Brasília O crescimento da economia brasileira no terceiro trimestre foi comemorado pelo ministro da Fazenda, Antonio Palocci, que afirmou ver nos números do IBGE um sinal de que o País entrou em um período de crescimento sustentável, em um ''ciclo virtuoso''. O ministro, que convocou a imprensa para comentar os dados do PIB, disse que o resultado mostra que as políticas econômica e fiscal do governo estão no caminho certo e não devem mudar.
''Os motivos que fazem com que nós possamos dizer que o Brasil iniciou um ciclo longo de crescimento é a combinação que o País conseguiu de três elementos fundamentais: um comportamento fiscal muito consistente, o controle da inflação e contas externas bastante fortes'', disse o ministro.
Palocci destacou que, entre os componentes do PIB, o investimento vem crescendo a taxas maiores que o consumo das famílias. ''O investimento evolui bem acima da evolução da renda, o que caracteriza um período de crescimento sustentável. Podemos dizer definitivamente que o crescimento nesse momento se dá com características de ciclo virtuoso'', disse o ministro. ''Não há mágica no processo'', afirmou.
Segundo Palocci, outro destaque é que a queda na força das exportações se deve ao aumento da demanda no mercado doméstico. ''Tanto o consumo das famílias como o investimento vêm com muita força, em particular o investimento'', disse o ministro.
O ''crescimento extraordinário'' da economia brasileira reflete o sucesso da política econômica do governo, segundo o presidente do Banco Central (BC), Henrique Meirelles.

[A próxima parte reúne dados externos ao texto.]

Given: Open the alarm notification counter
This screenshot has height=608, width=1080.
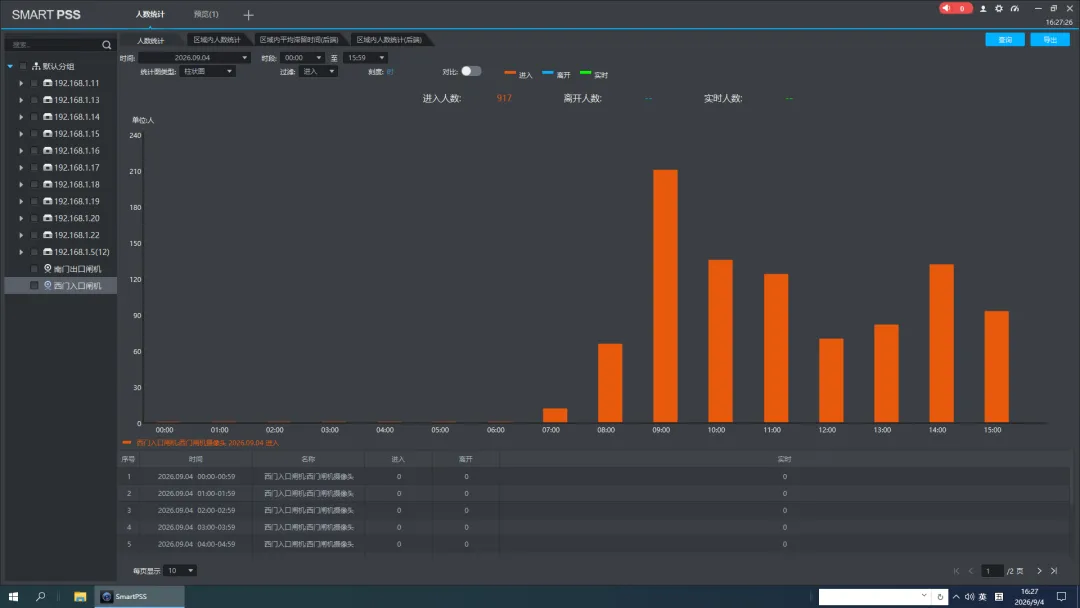Looking at the screenshot, I should tap(955, 8).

Por quase uma hora, Meirelles falou sobre os trabalhos do BC aos membros da Comissão Mista de Orçamento.
De acordo Meirelles, a condução da política monetária, com o aumento da taxa básica de juros da economia (Selic), não pode ser analisado somente do ponto de vista do impacto na dívida pública parte dos títulos da dívida pública são remunerados pela Selic. Segundo ele, a política monetária também tem efeitos nas expectativas sobre a inflação, câmbio e exportações.